Stored records:
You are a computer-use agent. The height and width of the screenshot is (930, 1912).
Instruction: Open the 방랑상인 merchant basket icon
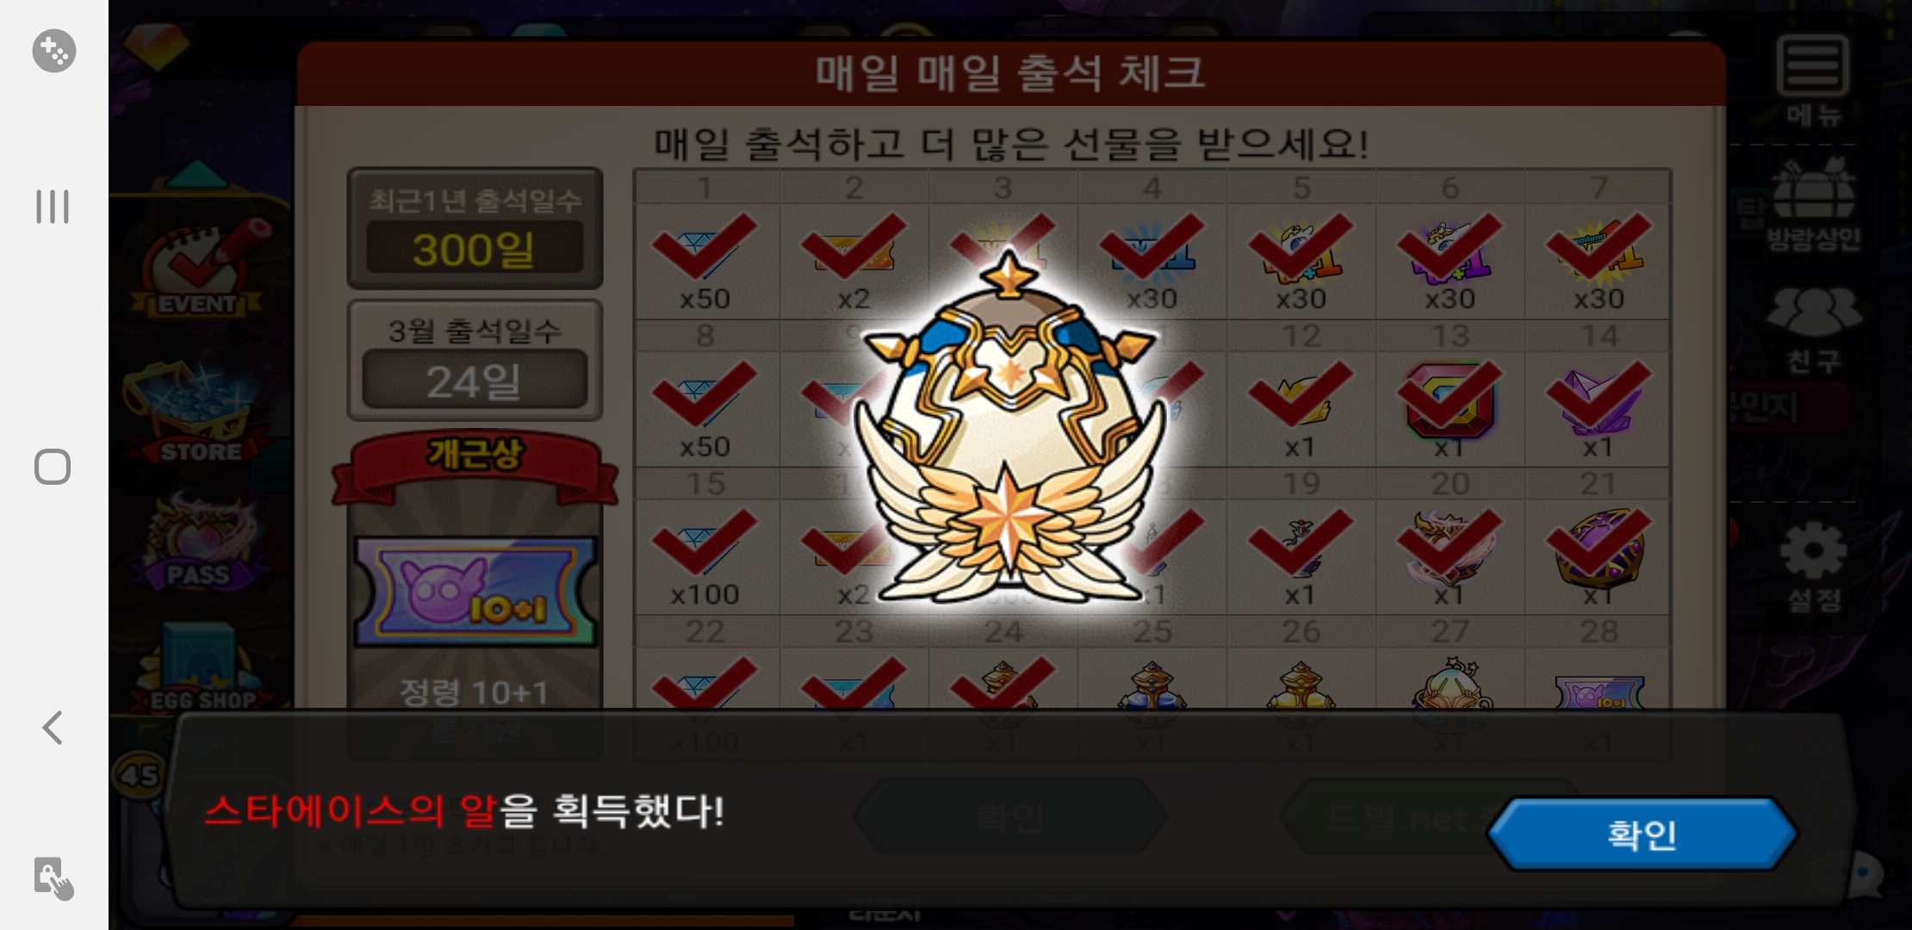[1812, 205]
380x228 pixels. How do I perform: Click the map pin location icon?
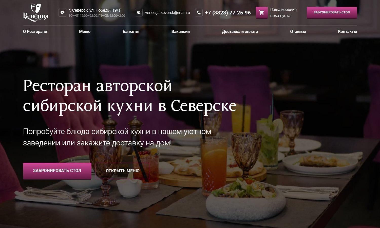(62, 13)
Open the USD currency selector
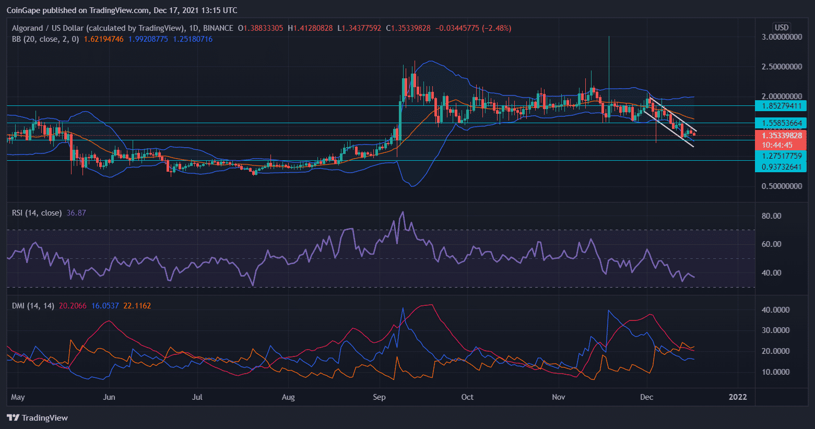Image resolution: width=815 pixels, height=429 pixels. click(x=781, y=28)
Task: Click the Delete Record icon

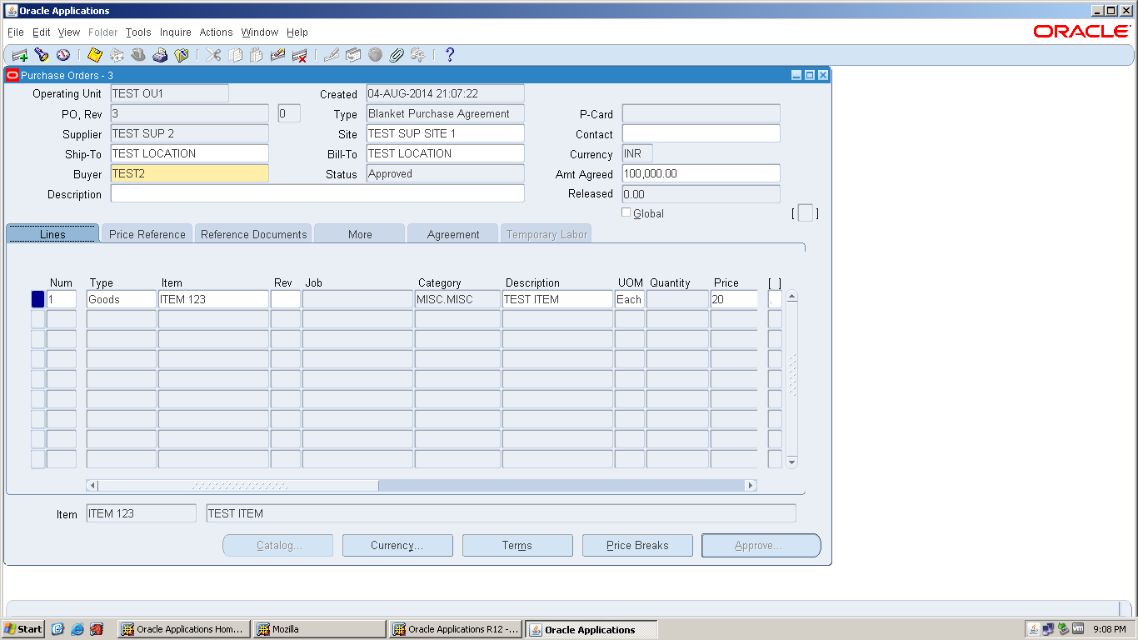Action: click(x=300, y=54)
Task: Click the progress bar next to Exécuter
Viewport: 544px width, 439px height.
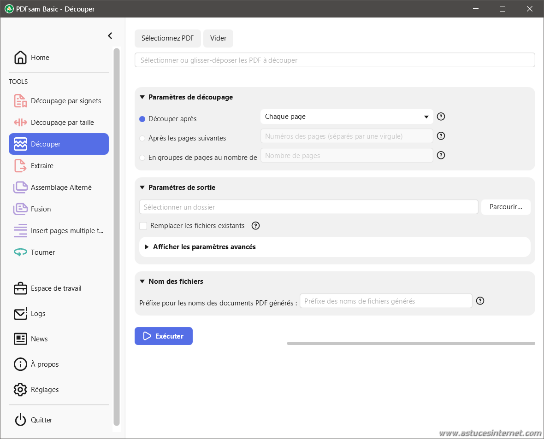Action: (x=411, y=343)
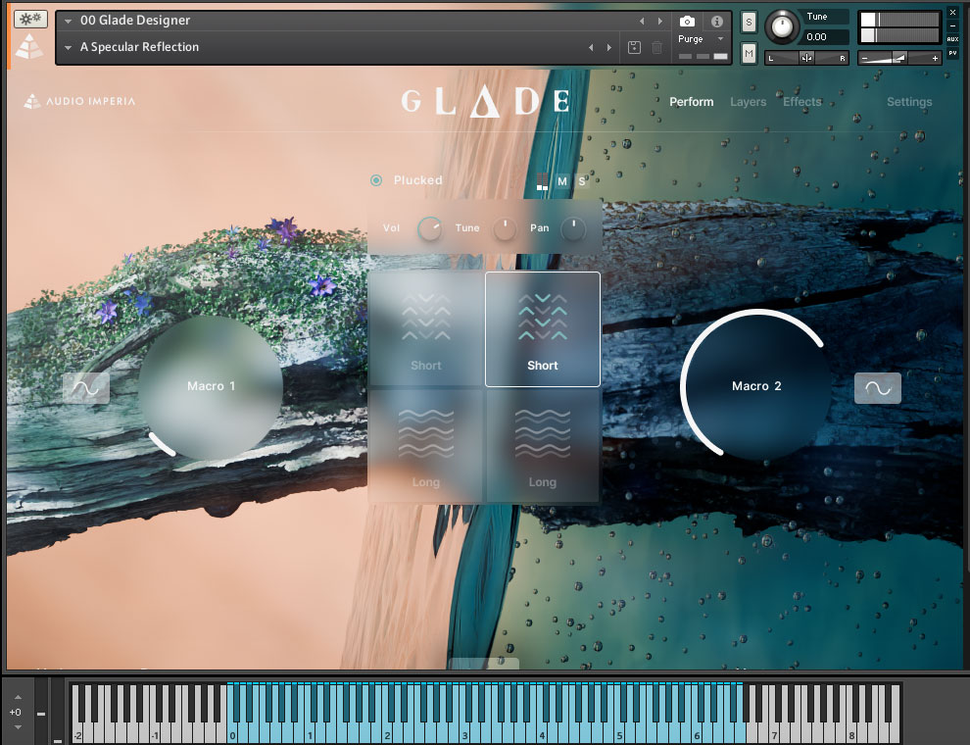The width and height of the screenshot is (970, 745).
Task: Open the Settings page
Action: [909, 102]
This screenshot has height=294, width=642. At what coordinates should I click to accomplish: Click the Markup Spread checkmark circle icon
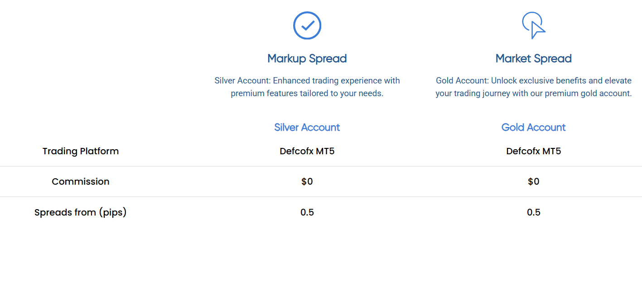click(307, 25)
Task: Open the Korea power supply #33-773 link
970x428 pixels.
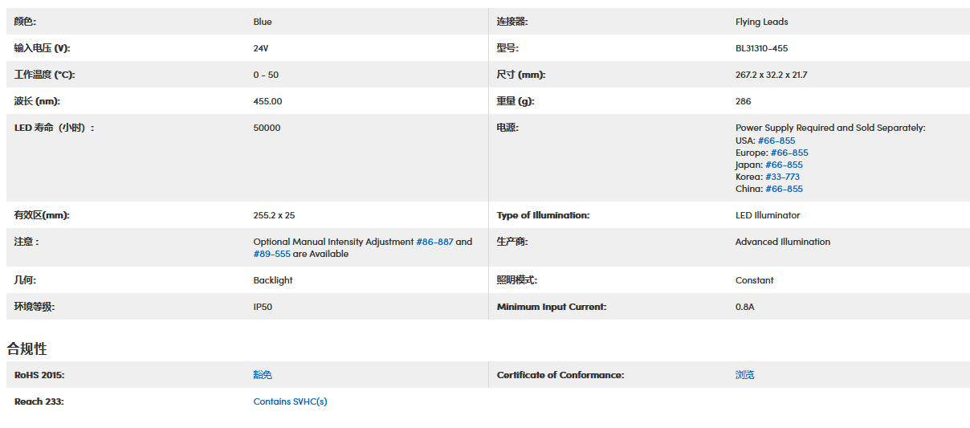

> [Work order]
Write out the lines from the line with "Task: Click the progress bar next to Exécuter" through the end of the records exactly; do not include pictures or any other lines.

> [Answer to this exercise]
Task: Click the progress bar next to Exécuter
Viewport: 544px width, 439px height.
Action: (x=411, y=343)
The width and height of the screenshot is (970, 745).
Task: Open the Settings page
Action: [909, 102]
This screenshot has height=294, width=642. At what coordinates should I click to accomplish: Click the Markup Spread checkmark circle icon
click(307, 25)
Task: Open the Korea power supply #33-773 link
970x428 pixels.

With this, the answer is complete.